**WHAT YOU WILL DO**
• 1. Answer these from the passage on China's rise:
(a) Which countries does the passage list as tallied to the US side?
(b) Where does China's desire for influence seem largely confined, according to the passage?
(c) Who unified a regionalized China with different languages and customs?
• 2. Can you carry on the passage on China's rise from its last sentence?

**READING TEXT**
________________

We’re not in it alone – As the recent Japanese consideration of starting a nuclear weapons program demonstrates, the Japanese would never allow a Chinese hegemony. They would join the arms race. So, it is not just our GDP that China must eclipse. Tally Japan to our side… and South Korea… and Taiwan… and Australia… and India.
Chinese range of motion – China’s desire for influence seems largely confined to Asia (although this is an opinion from the Refugee’s very limited perspective). Although China could cause trouble in the region and enable rogues around the world, it’s hard to imagine that China would risk a direct confrontation with the US over Thailand or even South Korea. Taiwan maybe, but the Chinese know the price would be huge. (Side note: an Obama administration might change Chinese calculus vis-à-vis Taiwan. They know Obama would never go to war over the ROC.)
Inevitable social change – Chinese society cannot remain unchanged as the economy skyrockets. The Chinese have historically been strong entrepreneurs. As the middle class grows and demands more freedom, the communist government cannot keep the freedom genie in the bottle forever. Once out, it’s out for good. The emergence of a middle class also lessens China’s advantage of cheap, abundant labor.
One must also remember that Mao unified a regionalized China with different languages and customs. A Balkanized China is not an unthinkable scenario. Internal evolution, or even revolution, is a far greater threat to the central government than US military intervention.

________________

**INFORMATION GIVEN**
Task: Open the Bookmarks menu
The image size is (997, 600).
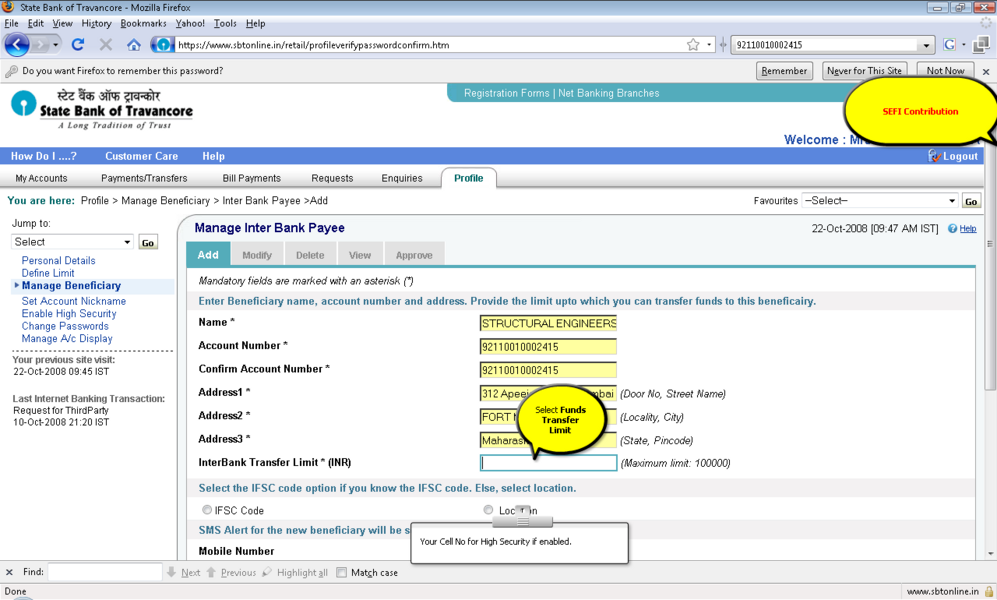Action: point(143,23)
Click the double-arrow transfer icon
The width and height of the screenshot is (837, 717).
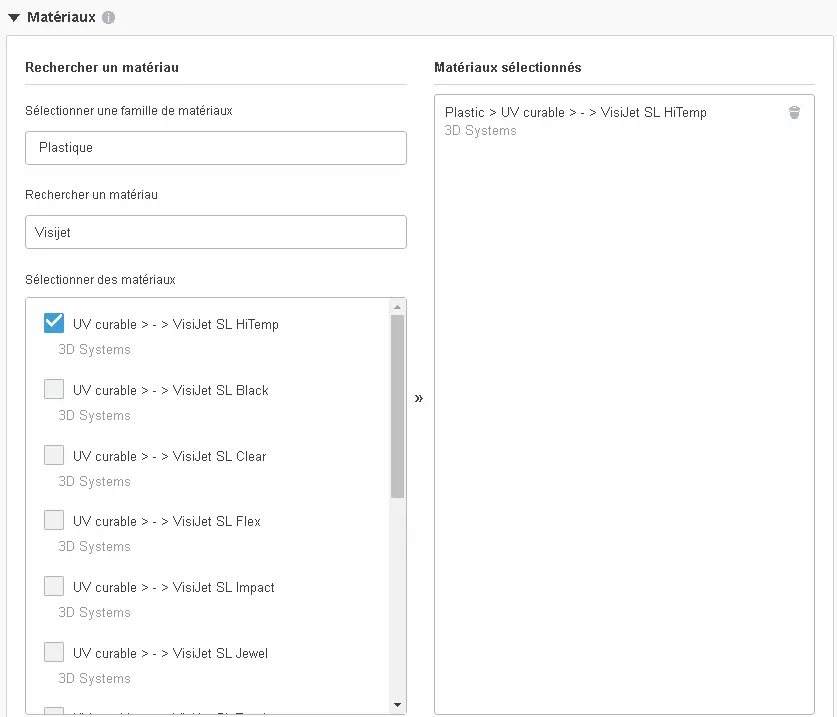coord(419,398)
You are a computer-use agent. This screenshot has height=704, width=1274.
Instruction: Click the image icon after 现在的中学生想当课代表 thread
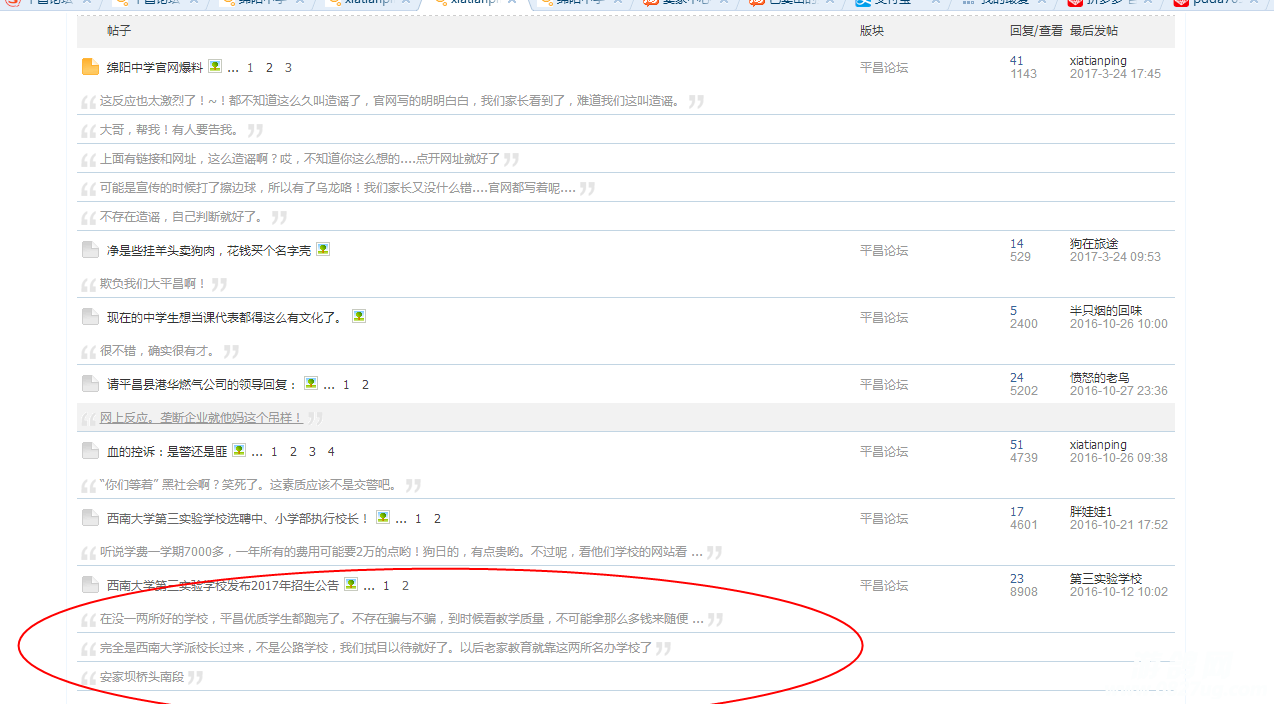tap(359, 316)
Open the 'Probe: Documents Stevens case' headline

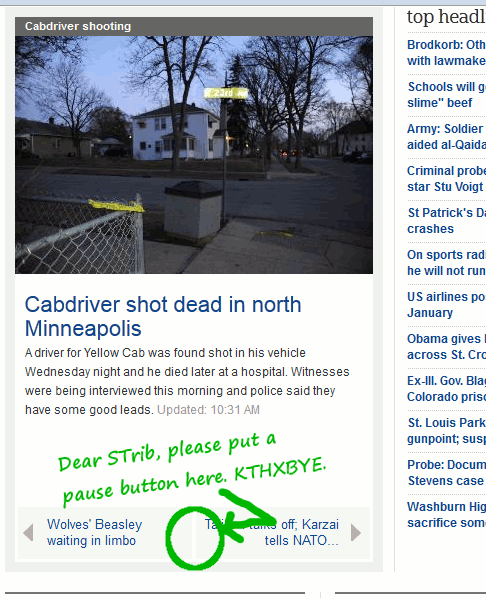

________________

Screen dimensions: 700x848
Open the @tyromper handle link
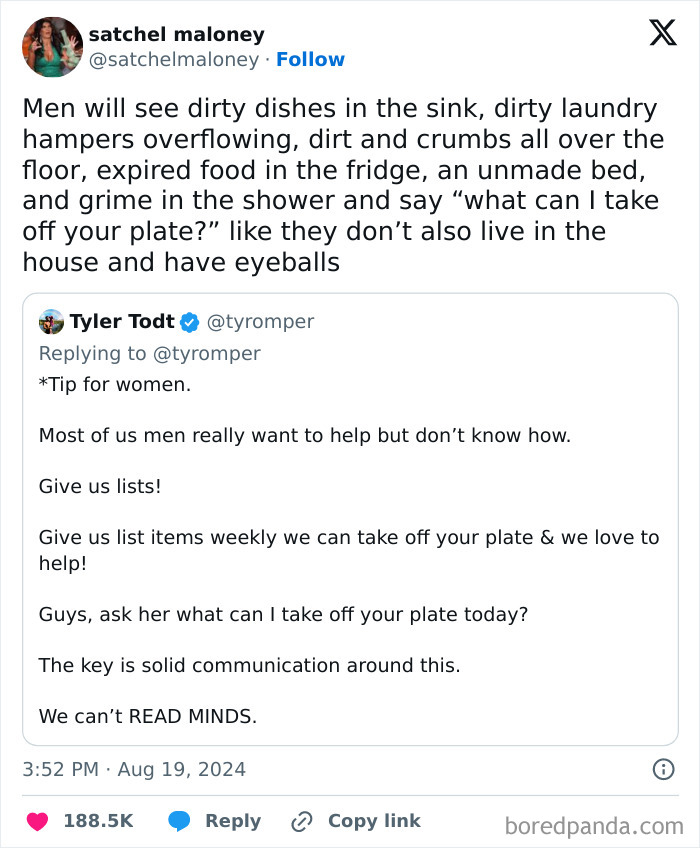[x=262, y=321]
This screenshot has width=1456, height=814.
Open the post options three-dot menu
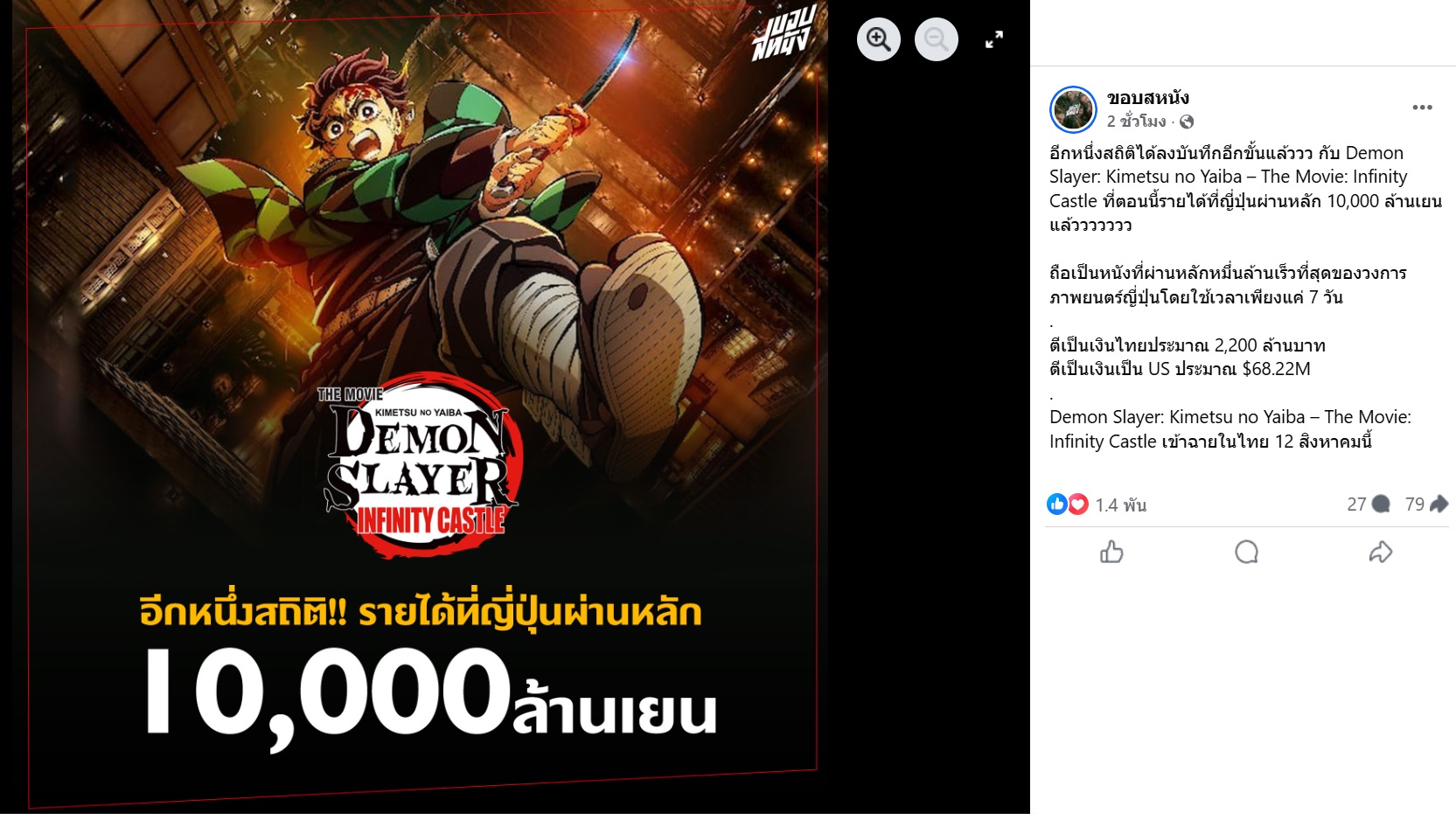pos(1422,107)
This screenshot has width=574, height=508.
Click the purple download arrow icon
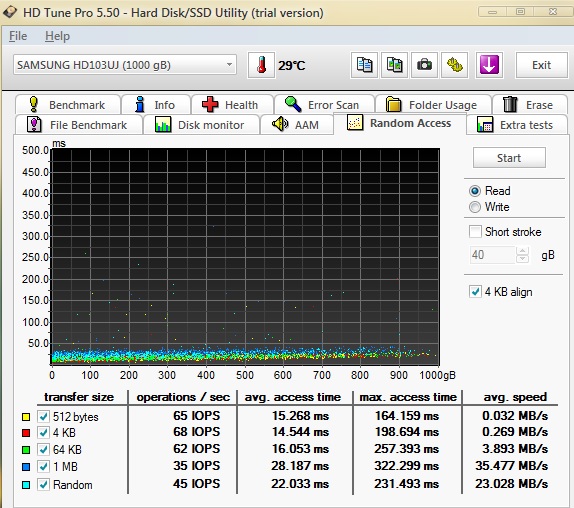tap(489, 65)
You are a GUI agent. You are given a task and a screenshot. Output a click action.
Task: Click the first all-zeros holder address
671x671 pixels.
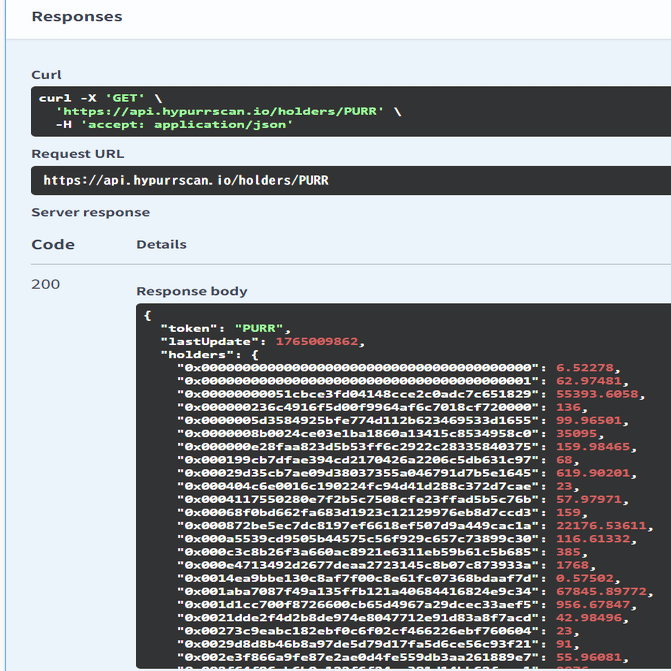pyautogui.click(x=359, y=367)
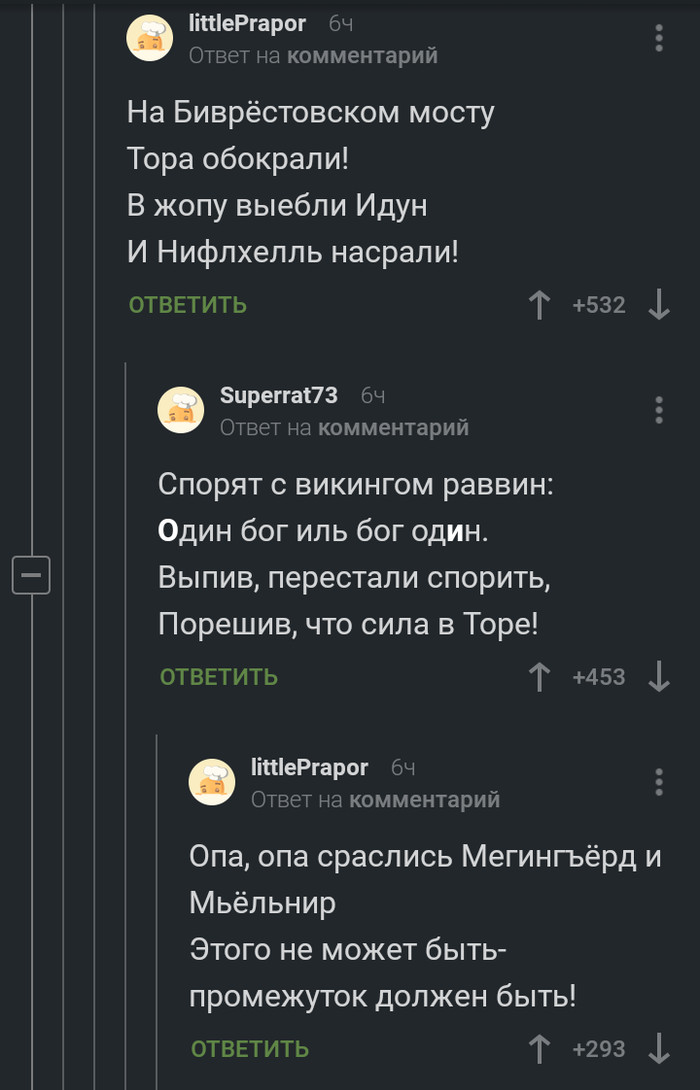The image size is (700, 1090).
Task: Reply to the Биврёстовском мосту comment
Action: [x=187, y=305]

________________

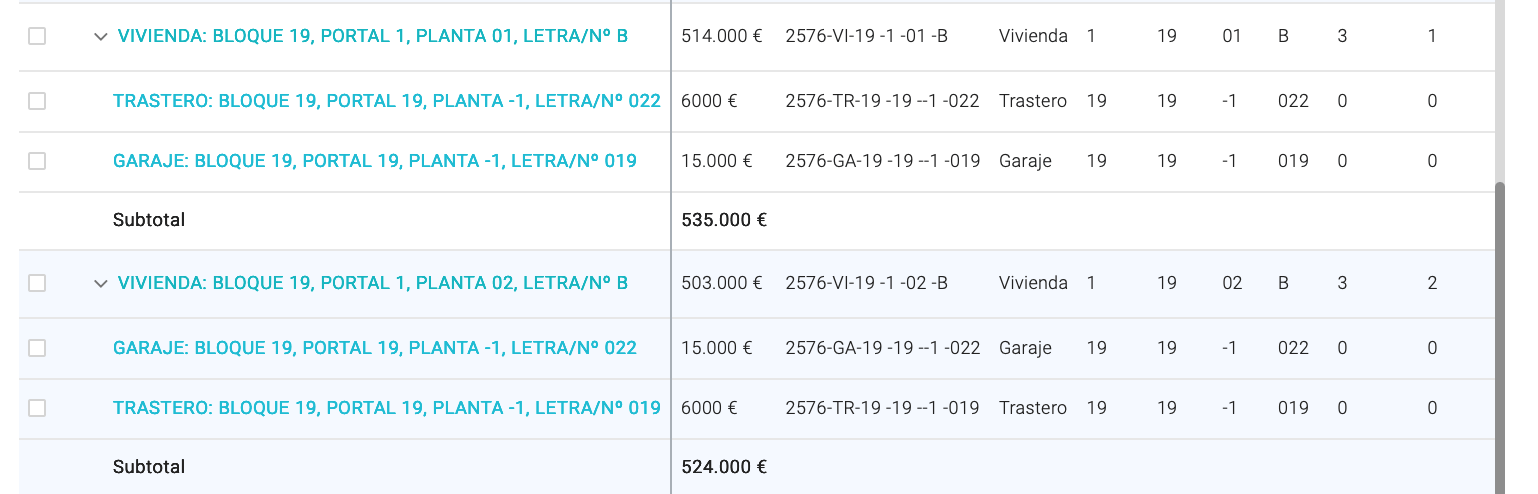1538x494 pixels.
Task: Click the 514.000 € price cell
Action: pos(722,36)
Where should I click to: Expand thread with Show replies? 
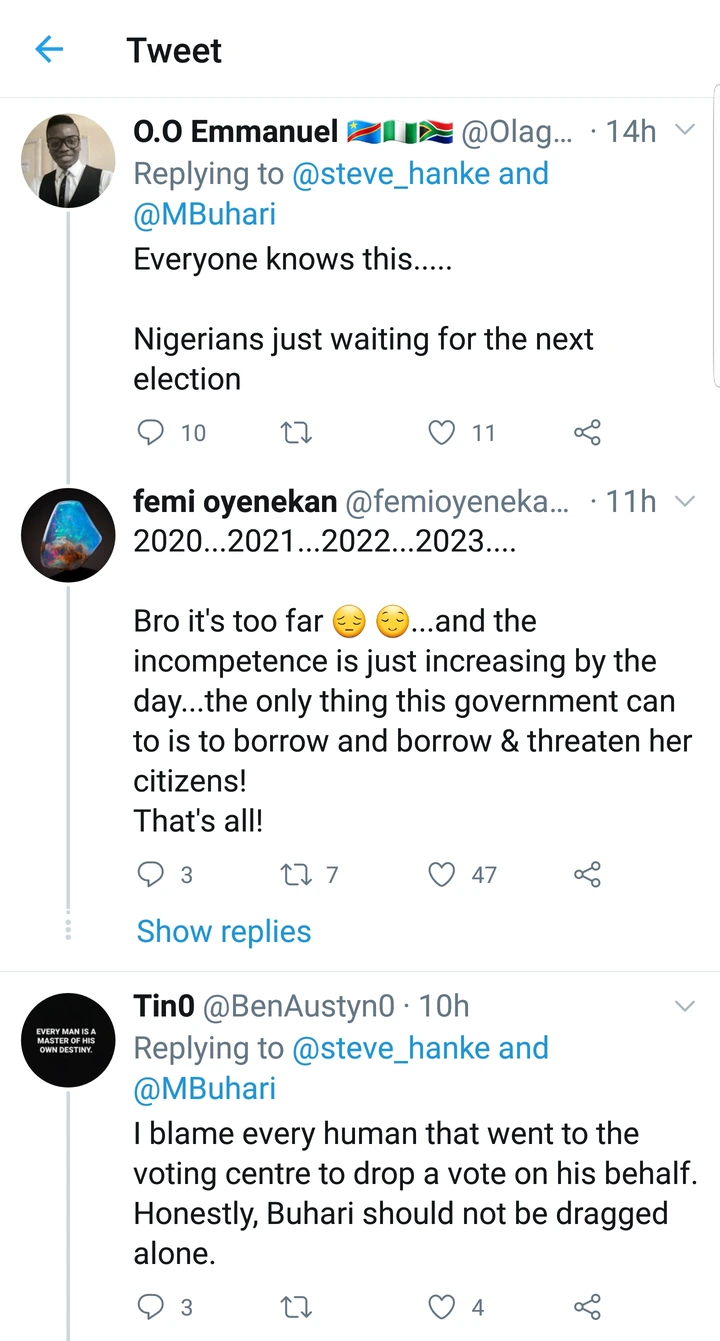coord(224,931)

________________

**EXERCISE ANSWERS**
• 1.
(a) Japan, South Korea, Taiwan, Australia and India.
(b) Asia.
(c) Mao.

• 2.
Finally, China is an ecological disaster in progress. Those chickens will come home to roost within the next two decades in the form of social discontent and costly clean-up.
Central planning – No government planners can ever keep up with market changes the way a more capitalistic system can. Despite the efforts of our government to implement ever more onerous regulations that hamstring American business, we are still light-years ahead of China. China has figured out how to steal secrets and mass-produce cheap knock-offs, but has yet to prove that it can create even a modicum of innovation.
Does anyone remember MITI, the Japanese Ministry of International Trade and Industry? In the 1980’s, pundits and politicians alike shouted that the US needed such an agency to facilitate similar financial-manufacturing partnerships and long-range planning. Japanese-style 25 year plans were all the rage. (This Refugee even bought into the hype and took a Japanese language class.) Although Japan has some notable successes (e.g., Toyota), This Refugee believes that is more a result of our execution problems (e.g., the auto industry) than the success of MITI. Contrary to projections at the time, the cumbersome Japanese model could not keep up. (Similar argument applies Germany.)
This Refugee won’t dispute that China will become an even more significant power in Asia and maybe even another super power. However, there is no need to panic and quadruple our defense spending now; we would only be creating soon-to-be-obsolete weapons at a time when we are not threatened. Chinese culture is famous for having a patient perspective that encompasses generations while westerners reputedly can’t think past the next news cycle. Ironically, time is on our side. This is one case where we can out-wait them.